■ **DIRECTIONS**
Reproduce every item below line for line, changing nothing.

>> BEGIN PROVIDED ENTRIES

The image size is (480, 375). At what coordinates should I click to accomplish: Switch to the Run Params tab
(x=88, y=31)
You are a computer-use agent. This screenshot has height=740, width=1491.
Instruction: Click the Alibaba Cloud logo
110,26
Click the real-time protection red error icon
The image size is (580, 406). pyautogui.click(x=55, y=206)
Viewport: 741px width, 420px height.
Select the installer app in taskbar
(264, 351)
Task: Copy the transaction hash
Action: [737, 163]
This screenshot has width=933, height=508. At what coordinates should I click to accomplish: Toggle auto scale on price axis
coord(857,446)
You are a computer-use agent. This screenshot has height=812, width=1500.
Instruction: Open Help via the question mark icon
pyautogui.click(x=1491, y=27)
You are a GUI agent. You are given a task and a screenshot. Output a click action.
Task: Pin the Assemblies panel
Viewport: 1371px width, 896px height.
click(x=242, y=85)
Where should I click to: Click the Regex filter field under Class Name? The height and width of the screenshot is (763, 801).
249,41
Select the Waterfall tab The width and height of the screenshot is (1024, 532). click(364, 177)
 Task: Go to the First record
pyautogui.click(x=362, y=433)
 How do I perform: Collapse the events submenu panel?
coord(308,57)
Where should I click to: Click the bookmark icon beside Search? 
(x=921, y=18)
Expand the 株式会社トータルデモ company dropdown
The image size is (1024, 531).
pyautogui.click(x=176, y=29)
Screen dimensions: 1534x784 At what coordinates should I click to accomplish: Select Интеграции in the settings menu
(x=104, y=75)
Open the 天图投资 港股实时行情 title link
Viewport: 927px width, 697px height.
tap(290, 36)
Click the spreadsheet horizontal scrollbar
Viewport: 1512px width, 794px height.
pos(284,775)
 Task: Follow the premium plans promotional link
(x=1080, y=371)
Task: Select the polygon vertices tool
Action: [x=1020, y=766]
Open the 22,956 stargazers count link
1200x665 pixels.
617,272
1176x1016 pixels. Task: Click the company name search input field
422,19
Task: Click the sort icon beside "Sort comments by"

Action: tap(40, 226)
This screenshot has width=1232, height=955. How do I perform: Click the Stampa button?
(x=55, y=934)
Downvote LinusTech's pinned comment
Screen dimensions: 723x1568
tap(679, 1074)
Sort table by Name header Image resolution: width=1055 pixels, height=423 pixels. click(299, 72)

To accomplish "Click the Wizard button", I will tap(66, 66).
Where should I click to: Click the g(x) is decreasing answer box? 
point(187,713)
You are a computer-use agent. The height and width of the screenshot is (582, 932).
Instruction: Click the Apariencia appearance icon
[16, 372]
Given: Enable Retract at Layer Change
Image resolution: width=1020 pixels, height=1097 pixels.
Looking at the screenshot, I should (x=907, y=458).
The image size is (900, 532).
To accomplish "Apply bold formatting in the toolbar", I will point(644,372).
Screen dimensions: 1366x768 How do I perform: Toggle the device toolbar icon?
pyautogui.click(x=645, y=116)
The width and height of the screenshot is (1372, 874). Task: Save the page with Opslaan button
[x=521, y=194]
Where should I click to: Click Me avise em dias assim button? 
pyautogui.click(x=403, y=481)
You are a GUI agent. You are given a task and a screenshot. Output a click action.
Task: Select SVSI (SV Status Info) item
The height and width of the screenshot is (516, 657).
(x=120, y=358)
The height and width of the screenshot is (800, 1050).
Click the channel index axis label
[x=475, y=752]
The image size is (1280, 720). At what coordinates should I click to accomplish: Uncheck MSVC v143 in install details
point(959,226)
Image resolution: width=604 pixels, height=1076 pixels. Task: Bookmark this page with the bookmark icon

>> END PROVIDED ENTRIES

■ **EXERCISE RESPONSE**
The image size is (480, 375). At what coordinates should I click to accomplish: Switch to the Run Params tab
(x=88, y=31)
You are a computer-use agent. This screenshot has height=740, width=1491.
Instruction: Click the Alibaba Cloud logo
110,26
Click the real-time protection red error icon
The image size is (580, 406). pyautogui.click(x=55, y=206)
Viewport: 741px width, 420px height.
Select the installer app in taskbar
(264, 351)
Task: Copy the transaction hash
Action: [737, 163]
This screenshot has width=933, height=508. At what coordinates should I click to accomplish: Toggle auto scale on price axis
coord(857,446)
You are a computer-use agent. This screenshot has height=812, width=1500.
Instruction: Open Help via the question mark icon
pyautogui.click(x=1491, y=27)
You are a GUI agent. You are given a task and a screenshot. Output a click action.
Task: Pin the Assemblies panel
Viewport: 1371px width, 896px height.
click(x=242, y=85)
Where should I click to: Click the Regex filter field under Class Name? The height and width of the screenshot is (763, 801).
249,41
Select the Waterfall tab The width and height of the screenshot is (1024, 532). click(364, 177)
 Task: Go to the First record
pyautogui.click(x=362, y=433)
 How do I perform: Collapse the events submenu panel?
coord(308,57)
Where should I click to: Click the bookmark icon beside Search? 
(x=921, y=18)
Expand the 株式会社トータルデモ company dropdown
The image size is (1024, 531).
pyautogui.click(x=176, y=29)
Screen dimensions: 1534x784 At what coordinates should I click to accomplish: Select Интеграции in the settings menu
(x=104, y=75)
Open the 天图投资 港股实时行情 title link
Viewport: 927px width, 697px height.
tap(290, 36)
Click the spreadsheet horizontal scrollbar
Viewport: 1512px width, 794px height.
pos(284,775)
 Task: Follow the premium plans promotional link
(x=1080, y=371)
Task: Select the polygon vertices tool
Action: [x=1020, y=766]
Open the 22,956 stargazers count link
1200x665 pixels.
617,272
1176x1016 pixels. Task: Click the company name search input field
422,19
Task: Click the sort icon beside "Sort comments by"

Action: tap(40, 226)
This screenshot has width=1232, height=955. How do I perform: Click the Stampa button?
(x=55, y=934)
Downvote LinusTech's pinned comment
Screen dimensions: 723x1568
tap(679, 1074)
Sort table by Name header Image resolution: width=1055 pixels, height=423 pixels. click(299, 72)

To accomplish "Click the Wizard button", I will tap(66, 66).
Where should I click to: Click the g(x) is decreasing answer box? 
point(187,713)
You are a computer-use agent. The height and width of the screenshot is (582, 932).
Instruction: Click the Apariencia appearance icon
[16, 372]
Given: Enable Retract at Layer Change
Image resolution: width=1020 pixels, height=1097 pixels.
Looking at the screenshot, I should (x=907, y=458).
The image size is (900, 532).
To accomplish "Apply bold formatting in the toolbar", I will point(644,372).
Screen dimensions: 1366x768 How do I perform: Toggle the device toolbar icon?
pyautogui.click(x=645, y=116)
The width and height of the screenshot is (1372, 874). Task: Save the page with Opslaan button
[x=521, y=194]
Where should I click to: Click Me avise em dias assim button? 
pyautogui.click(x=403, y=481)
You are a GUI agent. You are given a task and a screenshot. Output a click action.
Task: Select SVSI (SV Status Info) item
The height and width of the screenshot is (516, 657).
(x=120, y=358)
The height and width of the screenshot is (800, 1050).
Click the channel index axis label
[x=475, y=752]
The image size is (1280, 720). At what coordinates should I click to accomplish: Uncheck MSVC v143 in install details
point(959,226)
Image resolution: width=604 pixels, height=1076 pixels. Task: Bookmark this page with the bookmark icon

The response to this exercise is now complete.